It’s dusk on a chilly February morning and I’m walking with my 88L Osprey pack to Rosen. I see the serene sunrise as I walk by the pool. I feel the cold ground with my fairly used boots. It feels like Expo is in the air once again.
After I took my final exams, I journeyed on another Sophomore Wilderness Expedition as a junior co-leader. On the morning of February 23rd, I watched all the Sophomores wave goodbye to their parents, friends, and ultimately society. They definitely felt a range of emotions going on a new kind of trip not knowing what the future held in front of them.

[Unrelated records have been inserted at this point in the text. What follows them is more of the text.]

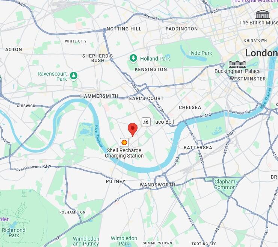Click the Taco Bell text label
Image resolution: width=278 pixels, height=247 pixels.
pyautogui.click(x=163, y=122)
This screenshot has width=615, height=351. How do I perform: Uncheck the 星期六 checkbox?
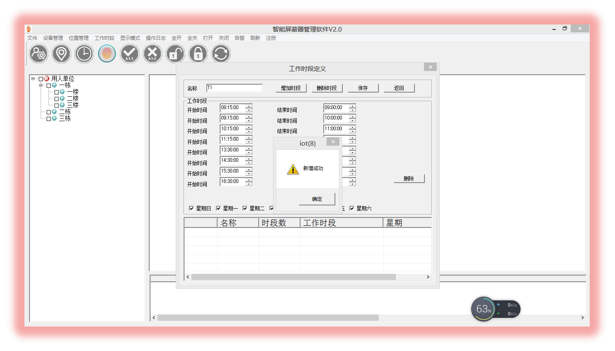tap(352, 208)

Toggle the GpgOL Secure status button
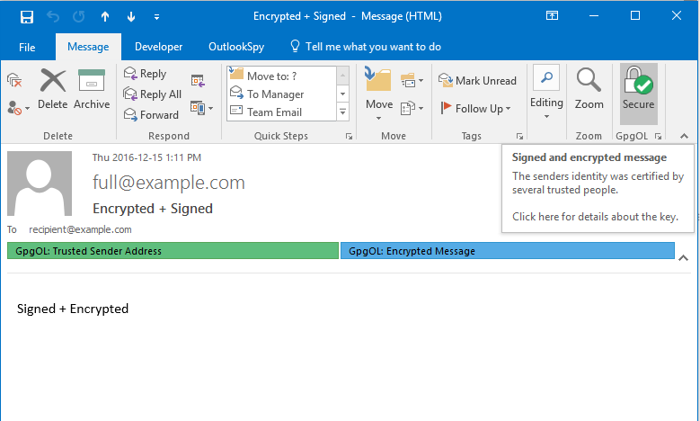tap(638, 89)
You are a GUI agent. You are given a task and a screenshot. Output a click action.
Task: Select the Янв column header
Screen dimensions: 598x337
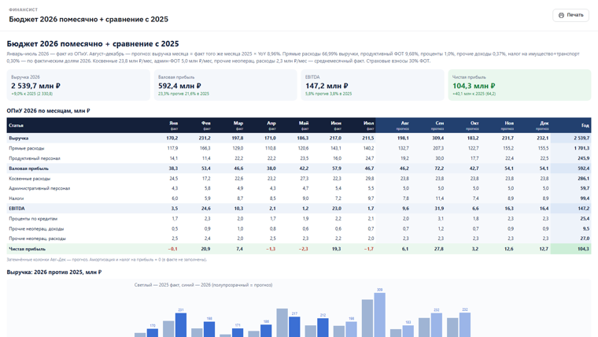tap(174, 125)
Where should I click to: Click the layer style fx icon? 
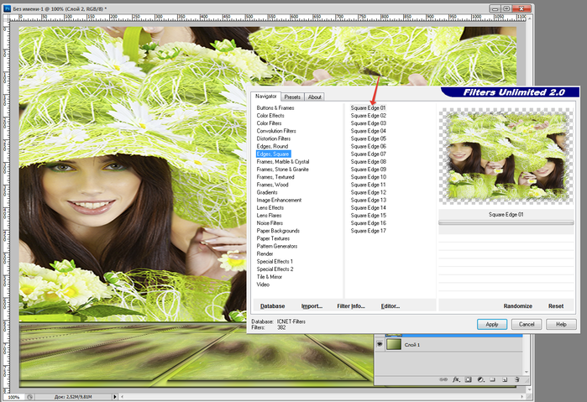pyautogui.click(x=458, y=380)
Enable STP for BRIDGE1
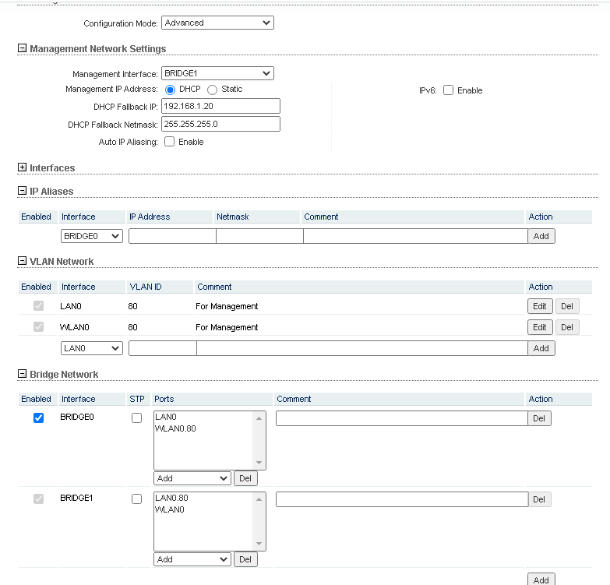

Meanwhile, I was with Trail Crew organizing all the valuable items and hoping for the best trip possible for the Sophomores.
Trail Crew, lead by AP Biology teacher Mr. Czerny, traveled to the Ventana Wilderness away from the Sophomores. The main goal was to discover the old trails and complete some reconnaissance over the region, in order to investigate the possibility of enduring Ventana next year with Sophomores. With multiple storms coming our way, Mr. Czerny and the crew had to plan a route that would keep us as dry and safe as possible. All of us had done Expo before, so this allowed us to really do what we wanted with the time we had and see a significant amount of the Ventana Wilderness. We traveled in the mountains, near the sea, in the snow, in the sun, and through the fog. I am very happy to be able to witness all these different conditions and in having completed the trip through all these awesome environments.
One hike that really stood out was the hike up Junipero Serra. In total, the hike was around 12 miles. We started a mile or two out from the base of a mountain. As we approached the mountain, it became taller and taller. We arrived at a few rivers and crossed them with no problem. We sang a few songs and discussed a range of topics on our long hike. As we got higher, the discussion changed to “Look at that” and “Wow that’s so beautiful.” Indeed the views from the mountain were stunning. At one point, snow accumulated at our feet. “Wait, I didn’t know we were going to hike through snow,” I said after seeing snow on my boots. At a certain point, our leader Mr. Czerny had created a mandatory turn-around time at 2:00. Even if we were a couple of yards from the summit, we were turning back to arrive at camp before it got too dark. The group trod on, looking right at the summit less than a mile away high up on a perch. But we couldn’t make it. The summit was only a quarter-mile away but we had promised ourselves to turn back at 2:00. With our knees in the snow, we looked at each other with some disappointment. However, we did not let this shortcoming lead us to become saddened and glum for the rest of the hike. We took a photo very close to the top and went right back down Junipero Serra with pride in our accomplishment.
I looked at the sunset go under the horizon line of the ocean on the last night during the Wilderness Expedition, and I thought to myself about the simplicity of the past week and a half. The serenity of the nature behind me. And of the beautiful people back home.